### [Dataset entries]
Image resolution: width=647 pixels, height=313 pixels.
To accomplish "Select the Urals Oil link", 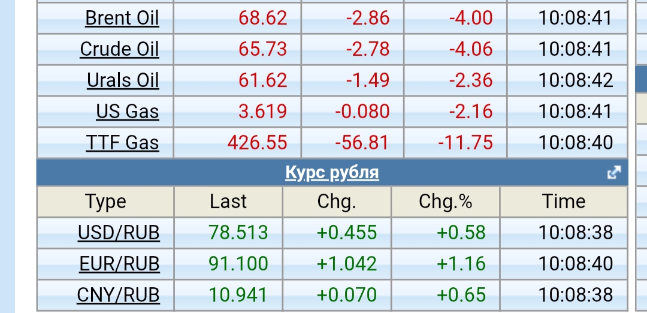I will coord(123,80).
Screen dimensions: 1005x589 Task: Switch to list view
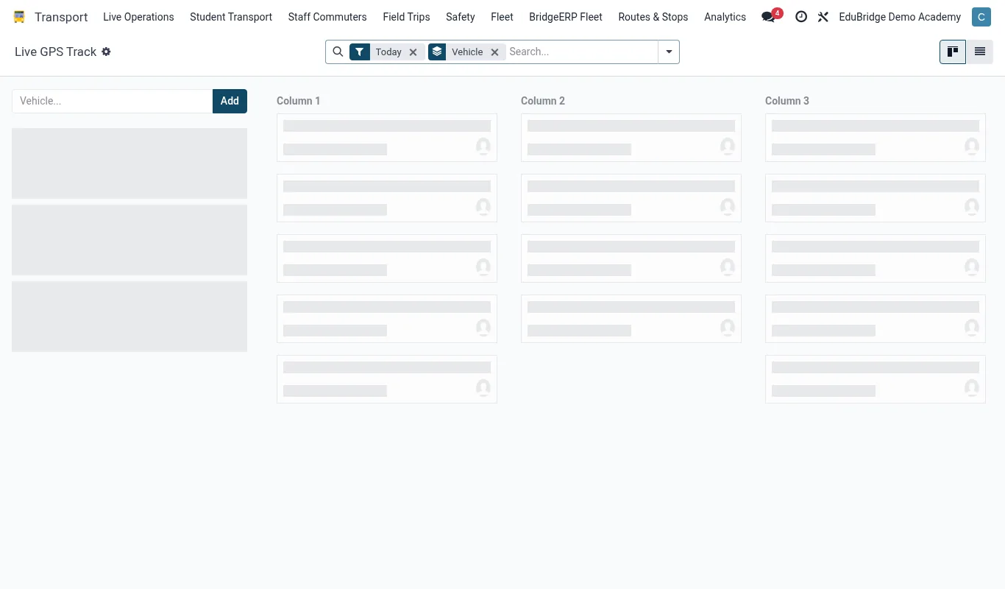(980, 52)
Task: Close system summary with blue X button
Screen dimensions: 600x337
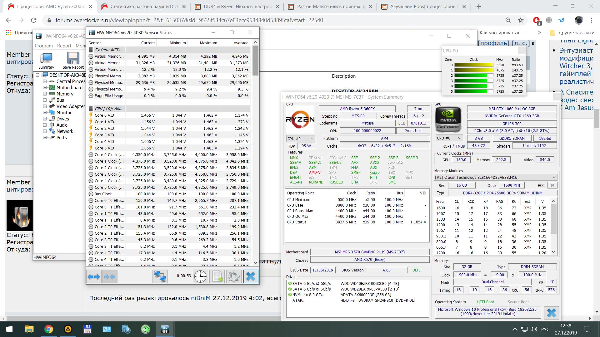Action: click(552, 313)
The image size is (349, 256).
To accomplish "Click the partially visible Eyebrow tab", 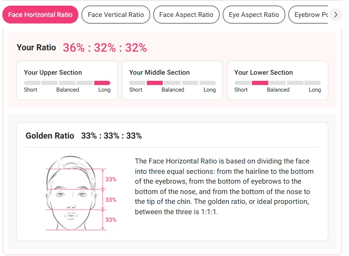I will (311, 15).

### [What this task involves]
Please tally the lines in the records above that contain the string "dimensions", matching case exactly, and reply with only the number.

### [Response to the exercise]
2